The creative industries like to think that they don’t have a diversity problem. They do. They like to think that they aren’t largely composed of systems that reinforce structural racism. They are. They like to work with Black talent, but they don’t build systems that enable talent to rise to positions of power and influence. They like to present that they’re engaged and responsible, yet for a sector with communication at the core, they seem largely unable to avoid tripping themselves up with empty sentiments, acts of virtue signalling and statements that are direct, harmful contradictions of their actions.
I set up Intern in 2013 to challenge the reductive systems within the creative industries that make it incredibly hard (and in many cases impossible) for marginalised people to access the industry. While there has been some progress in the culture around internships — where unpaid ‘opportunities’ completely exclude large sections of society — little work is being done at a structural level to look after and care for those diverse voices if they arrive in junior roles.
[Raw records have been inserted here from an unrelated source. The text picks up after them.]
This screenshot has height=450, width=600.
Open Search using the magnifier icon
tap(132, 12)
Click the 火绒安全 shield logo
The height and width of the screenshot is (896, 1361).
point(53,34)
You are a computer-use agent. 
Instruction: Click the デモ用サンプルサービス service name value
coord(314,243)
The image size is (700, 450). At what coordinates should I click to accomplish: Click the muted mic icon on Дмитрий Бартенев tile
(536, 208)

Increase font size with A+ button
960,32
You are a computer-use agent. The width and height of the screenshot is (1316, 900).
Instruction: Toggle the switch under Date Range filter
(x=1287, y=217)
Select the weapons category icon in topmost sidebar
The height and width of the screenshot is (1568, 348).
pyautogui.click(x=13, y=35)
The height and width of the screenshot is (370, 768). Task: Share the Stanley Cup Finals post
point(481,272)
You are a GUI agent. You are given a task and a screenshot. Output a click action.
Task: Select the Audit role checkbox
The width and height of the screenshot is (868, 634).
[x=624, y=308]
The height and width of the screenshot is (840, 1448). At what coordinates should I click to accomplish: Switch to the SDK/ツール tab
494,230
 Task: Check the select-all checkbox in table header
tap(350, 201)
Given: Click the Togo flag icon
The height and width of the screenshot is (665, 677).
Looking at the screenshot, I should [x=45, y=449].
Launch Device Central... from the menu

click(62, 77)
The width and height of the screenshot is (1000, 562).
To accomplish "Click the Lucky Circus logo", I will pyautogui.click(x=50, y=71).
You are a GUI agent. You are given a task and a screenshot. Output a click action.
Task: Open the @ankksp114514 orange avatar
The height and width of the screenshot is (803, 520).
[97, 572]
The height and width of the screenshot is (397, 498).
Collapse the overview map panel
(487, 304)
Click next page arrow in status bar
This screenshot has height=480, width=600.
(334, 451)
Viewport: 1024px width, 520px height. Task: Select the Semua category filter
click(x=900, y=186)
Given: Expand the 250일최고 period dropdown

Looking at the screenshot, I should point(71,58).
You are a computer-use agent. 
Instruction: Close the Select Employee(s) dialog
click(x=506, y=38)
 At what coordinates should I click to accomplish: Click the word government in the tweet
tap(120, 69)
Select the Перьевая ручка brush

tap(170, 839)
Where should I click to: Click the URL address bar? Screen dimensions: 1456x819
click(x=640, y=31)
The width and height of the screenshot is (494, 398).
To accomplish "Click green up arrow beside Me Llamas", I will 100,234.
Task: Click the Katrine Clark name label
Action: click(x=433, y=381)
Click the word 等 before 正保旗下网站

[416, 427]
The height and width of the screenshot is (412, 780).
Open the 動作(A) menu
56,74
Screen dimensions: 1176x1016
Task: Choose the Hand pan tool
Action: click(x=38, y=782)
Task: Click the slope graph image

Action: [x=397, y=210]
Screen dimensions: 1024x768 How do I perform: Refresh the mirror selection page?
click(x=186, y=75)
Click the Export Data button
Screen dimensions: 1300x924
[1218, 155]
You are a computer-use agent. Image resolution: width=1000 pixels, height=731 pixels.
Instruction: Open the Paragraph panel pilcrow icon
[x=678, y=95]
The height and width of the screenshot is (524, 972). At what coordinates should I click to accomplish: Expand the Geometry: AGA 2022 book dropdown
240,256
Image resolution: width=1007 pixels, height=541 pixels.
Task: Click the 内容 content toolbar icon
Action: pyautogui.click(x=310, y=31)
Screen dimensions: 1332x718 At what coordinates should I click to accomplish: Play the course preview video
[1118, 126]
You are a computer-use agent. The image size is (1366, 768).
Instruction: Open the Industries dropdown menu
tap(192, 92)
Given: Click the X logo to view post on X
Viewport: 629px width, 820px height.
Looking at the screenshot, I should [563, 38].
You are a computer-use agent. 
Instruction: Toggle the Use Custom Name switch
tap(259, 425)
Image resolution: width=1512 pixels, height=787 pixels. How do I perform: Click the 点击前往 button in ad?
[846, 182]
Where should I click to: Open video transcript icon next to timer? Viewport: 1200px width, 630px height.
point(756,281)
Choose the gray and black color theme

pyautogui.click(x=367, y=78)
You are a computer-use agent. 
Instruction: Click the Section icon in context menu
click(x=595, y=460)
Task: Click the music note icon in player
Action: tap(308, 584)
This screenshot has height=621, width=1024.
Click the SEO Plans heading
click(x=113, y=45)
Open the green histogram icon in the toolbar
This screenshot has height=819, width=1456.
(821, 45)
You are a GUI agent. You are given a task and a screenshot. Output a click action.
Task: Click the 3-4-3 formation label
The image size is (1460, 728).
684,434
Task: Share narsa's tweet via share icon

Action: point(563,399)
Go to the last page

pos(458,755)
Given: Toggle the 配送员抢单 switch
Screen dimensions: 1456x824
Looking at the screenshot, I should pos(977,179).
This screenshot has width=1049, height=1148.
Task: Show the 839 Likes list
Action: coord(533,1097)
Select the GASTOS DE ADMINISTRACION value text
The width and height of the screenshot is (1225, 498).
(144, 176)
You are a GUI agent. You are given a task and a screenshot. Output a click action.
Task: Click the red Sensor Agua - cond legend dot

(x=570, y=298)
The past month has placed a well overdue focus on how the workplace is often a deeply problematic space for Black employees at all levels and sectors, safe to say that the creative industries have not emerged unscathed.
Blackout Tuesday, which morphed from an initiative by Jamila Thomas and Brianna Agyemang under the hashtag #TheShowMustBePaused, emerged as an unintentional trap that many creative businesses proceeded to tumble into. Within hours of the trend to upload black squares to Instagram — often with either no comment or using the hashtag #BlackLivesMatter — there were calls for people to understand that this was, in fact, a hindrance rather than a help.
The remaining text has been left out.